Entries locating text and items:
###
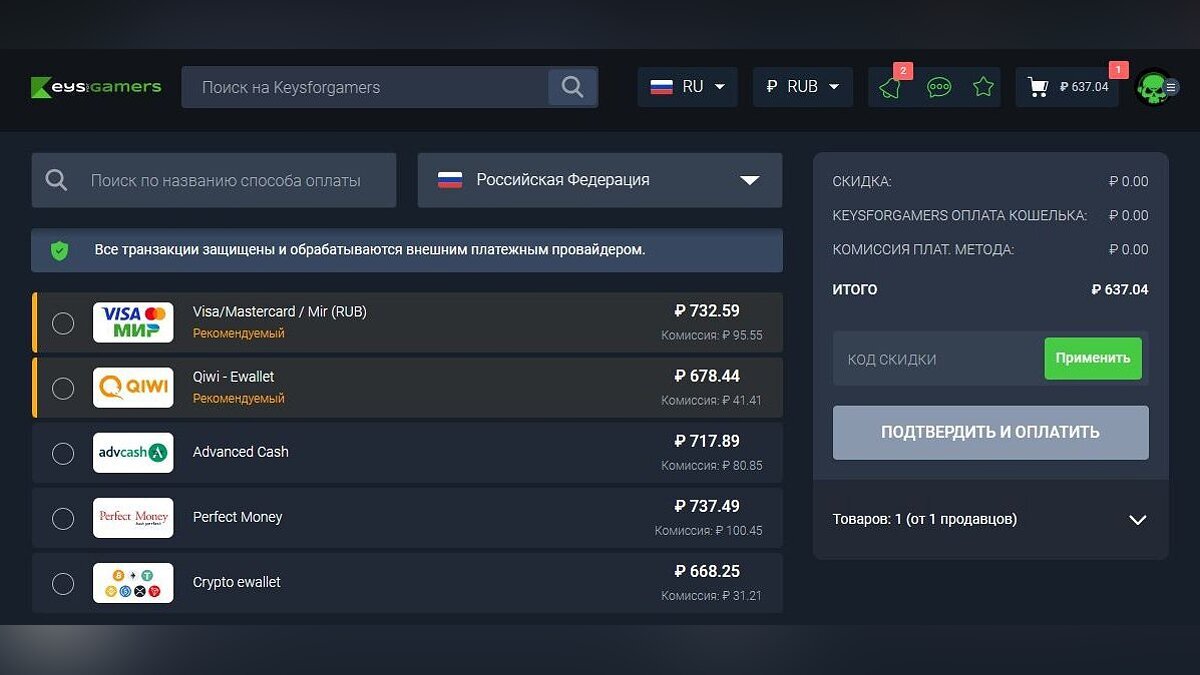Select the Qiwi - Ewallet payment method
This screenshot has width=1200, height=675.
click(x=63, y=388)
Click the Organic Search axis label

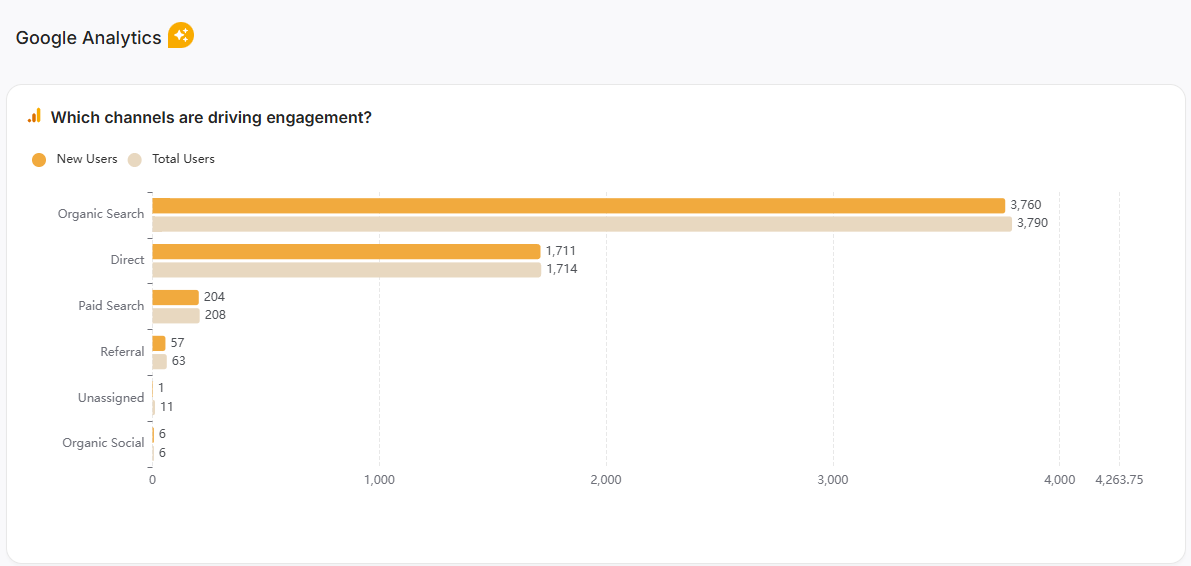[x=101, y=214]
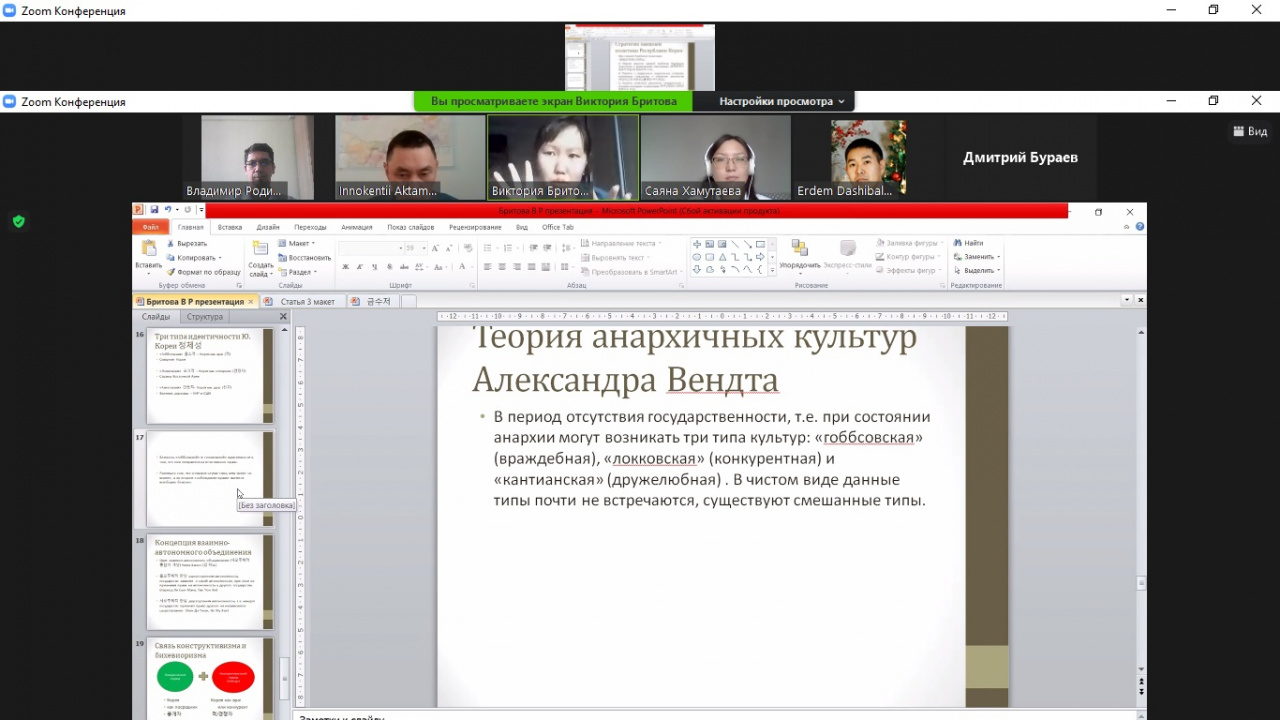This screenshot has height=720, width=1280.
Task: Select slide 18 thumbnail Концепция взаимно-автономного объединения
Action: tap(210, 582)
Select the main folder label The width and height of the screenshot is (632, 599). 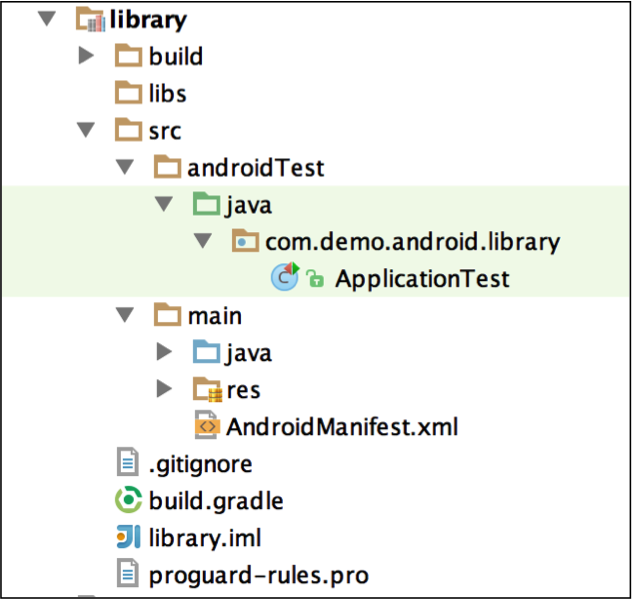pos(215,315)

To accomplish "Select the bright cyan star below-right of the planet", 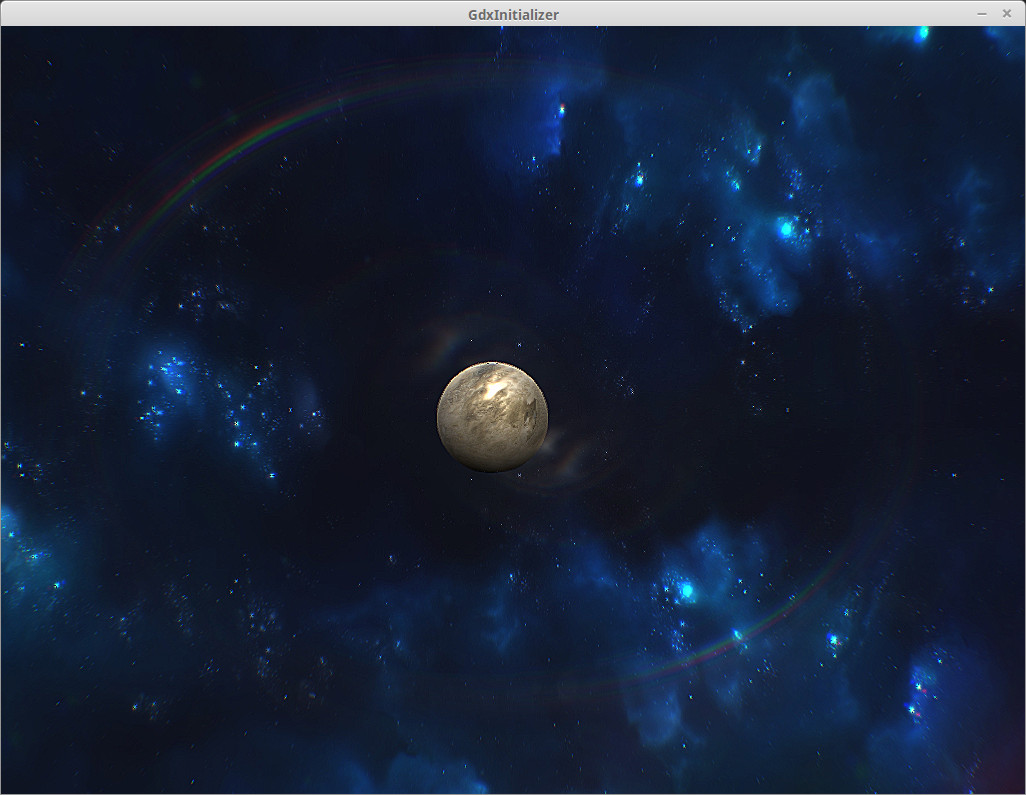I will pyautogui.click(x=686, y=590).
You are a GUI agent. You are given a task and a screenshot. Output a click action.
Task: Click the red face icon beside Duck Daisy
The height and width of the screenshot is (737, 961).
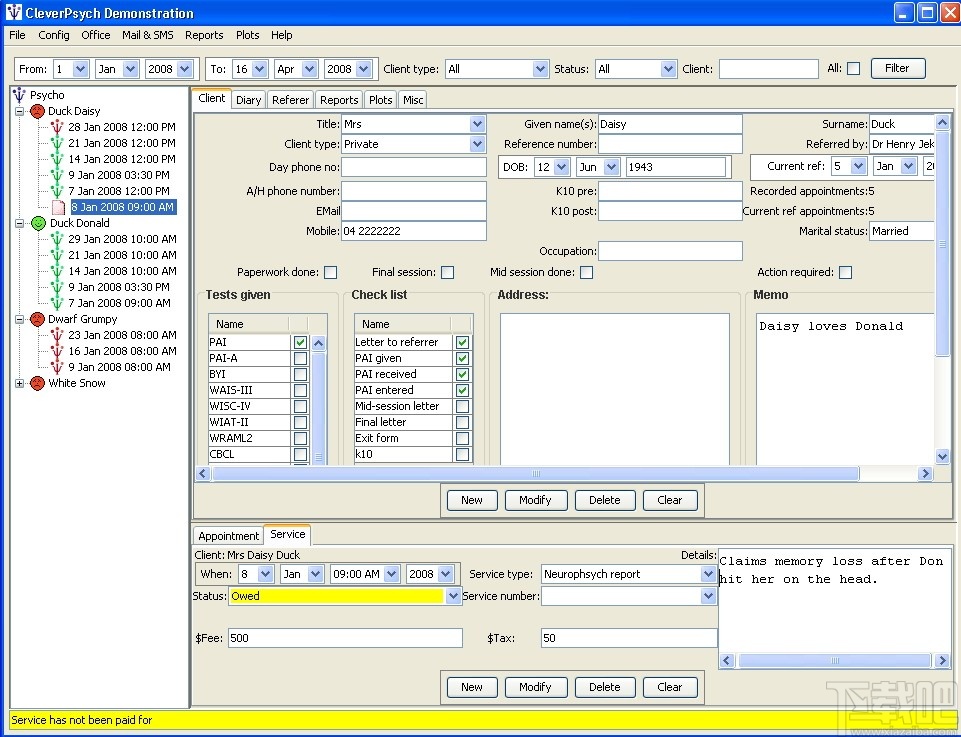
###
◆ **Written request**: Starting at the line that contains "You are a GUI" and ending at the end of the entries, can you write those lines again with "screenshot" changed to "screen capture" wherever it appears, leaving out the pictures?

◆ **Exercise response**:
You are a GUI agent. You are given a task and a screen capture. Output a click action.
Task: Click the red face icon beside Duck Daisy
The height and width of the screen capture is (737, 961).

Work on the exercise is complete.